#### [TEXTO SELECIONADO]
────────────────
Uma decisão que leva a economista a dar cartão vermelho ao ministro. «Teria sido necessário reforçar os apoios de todas as pessoas que não estão abrangidas pelo layoff, que são muitas. E mesmo essas tiveram uma quebra de rendimento porque houve horas extraordinárias, complementos, etc., que não foram pagos Sem falar de uma margem enorme do mercado de trabalho que não é abrangido por este sistema que foram as pessoas com a contrato a prazo que não foram renovados, assim como os prestadores de serviços. É uma gestão orçamental que é um bocadinho difícil de a pessoa compreender no meio de uma crise destas que entretanto se prolongou, que já dura há um ano e meio e não vemos fim à vista». 

Em relação ao futuro, Susana Peralta aponta alguns desafios. Um deles diz respeito às moratórias. «Já Mário Centeno veio dizer que as moratórias não se vão poder prolongar e tem toda a razão, defendendo que é preciso mais apoios à economia, o que curiosamente como ministro não implementou. Isso é um problema que vai começar a surgir». Por outro lado, defende que é preciso resistir à tentação de salvar todas empresas: há que evitar criar zombies. «É evidente que decidir não salvar algumas empresas implica sempre ajudar as pessoas que estão nessas empresas. E este problemas das moratórias não é desligado desta gestão mais cuidadosa que é a gestão com a marca Centeno/Leão», conclui.

João Duque: ‘Estaria com remorsos de ver tanta gente com tantas necessidades e carências’
«A execução está completamente fora do Orçamento de Estado que foi aprovado. Não mudou grande coisa. Se olharmos para 2020 podemos sempre descartar metade da responsabilidade. Mas não nos podemos esquecer que o ministro desperdiçou totalmente o acréscimo da despesa que foi autorizado a fazer nesse ano para fazer face à pandemia». A garantia é dada ao Nascer do SOL por João Duque. 

O economista lembra que o nível de despesa foi inferior, mesmo depois de ter um Orçamento retificado, o que mostra que João Leão gastou menos do que estava previsto no documento inicial aprovado. «Houve uma sobra face ao Orçamento do Estado inicial que foi aumentado em cinco mil milhões de euros, mas que não foi preciso para nada. Ou seja, gastou menos do que estava previsto num Orçamento feito sem pandemia», aponta. A única diferença disse respeito à receita arrecada, menor do que estava previsto.
────────────────
#### [DADOS APRESENTADOS]
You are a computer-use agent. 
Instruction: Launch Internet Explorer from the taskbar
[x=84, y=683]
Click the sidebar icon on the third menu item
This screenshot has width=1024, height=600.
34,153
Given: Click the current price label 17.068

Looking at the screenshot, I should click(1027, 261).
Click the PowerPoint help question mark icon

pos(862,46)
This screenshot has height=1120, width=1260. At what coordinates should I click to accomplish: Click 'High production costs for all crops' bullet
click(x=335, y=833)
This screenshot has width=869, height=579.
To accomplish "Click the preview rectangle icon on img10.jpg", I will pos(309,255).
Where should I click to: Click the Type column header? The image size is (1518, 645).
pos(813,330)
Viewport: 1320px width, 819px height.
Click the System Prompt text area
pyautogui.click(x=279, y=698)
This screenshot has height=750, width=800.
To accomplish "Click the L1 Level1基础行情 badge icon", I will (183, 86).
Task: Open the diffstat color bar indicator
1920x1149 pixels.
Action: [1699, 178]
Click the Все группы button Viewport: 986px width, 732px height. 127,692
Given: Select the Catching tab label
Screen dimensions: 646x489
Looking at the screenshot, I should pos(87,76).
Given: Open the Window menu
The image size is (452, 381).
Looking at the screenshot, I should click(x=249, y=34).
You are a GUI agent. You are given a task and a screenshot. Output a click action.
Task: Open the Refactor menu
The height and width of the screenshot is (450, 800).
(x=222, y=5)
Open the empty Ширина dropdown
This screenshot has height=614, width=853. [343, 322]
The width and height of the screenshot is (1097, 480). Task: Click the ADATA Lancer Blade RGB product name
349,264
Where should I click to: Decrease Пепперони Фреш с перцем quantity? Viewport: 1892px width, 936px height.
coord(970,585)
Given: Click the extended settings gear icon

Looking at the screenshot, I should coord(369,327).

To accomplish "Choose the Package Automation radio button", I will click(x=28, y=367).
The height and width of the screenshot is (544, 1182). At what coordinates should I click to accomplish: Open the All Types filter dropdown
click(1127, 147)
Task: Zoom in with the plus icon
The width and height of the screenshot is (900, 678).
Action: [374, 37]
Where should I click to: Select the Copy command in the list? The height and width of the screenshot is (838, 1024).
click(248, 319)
────────────────
#### [O QUE SE PEDE]
Continue, por favor, o texto sobre a execução do Orçamento do Estado a partir da última frase apresentada.

#### [ESPAÇO DE RESPOSTA]
«Mais uma vez, cortaram no investimento, que poderia ser de nove mil milhões para fazerem obras de construção, recuperação de estradas, obras essas que não estavam sujeitas a um confinamento. Acho isto inacreditável, pior que isto só o ano de 2014, em que se gastaram 77%. Mas em ternos nominais nunca houve uma diferença tão grande em termos de orçamento executado e de orçamento aprovado na área do investimento público, em que se traduziu numa poupança de 1.450 milhões e estamos a falar de obras que fazem falta», acrescenta.

Quanto aos apoios, João Duque também aponta o dedo ao garantir que houve várias verbas que foram prometidas, mas que não chegaram a ser executadas. «Há muito milhão que foi tirado para o ar e depois não se fez nada. Estaria com remorsos de ver tanta gente com tantas necessidades e carências, principalmente depois ter executado muito menos obra que devia».

Em relação ao futuro, o economista tem dúvidas: «Como é que vamos ser uma economia mais competitiva, mais positiva», questiona, lembrando que «essa é que é a grande questão», mas acredita que o Governo não tem resposta para isso. «Vão vivendo o dia-a-dia».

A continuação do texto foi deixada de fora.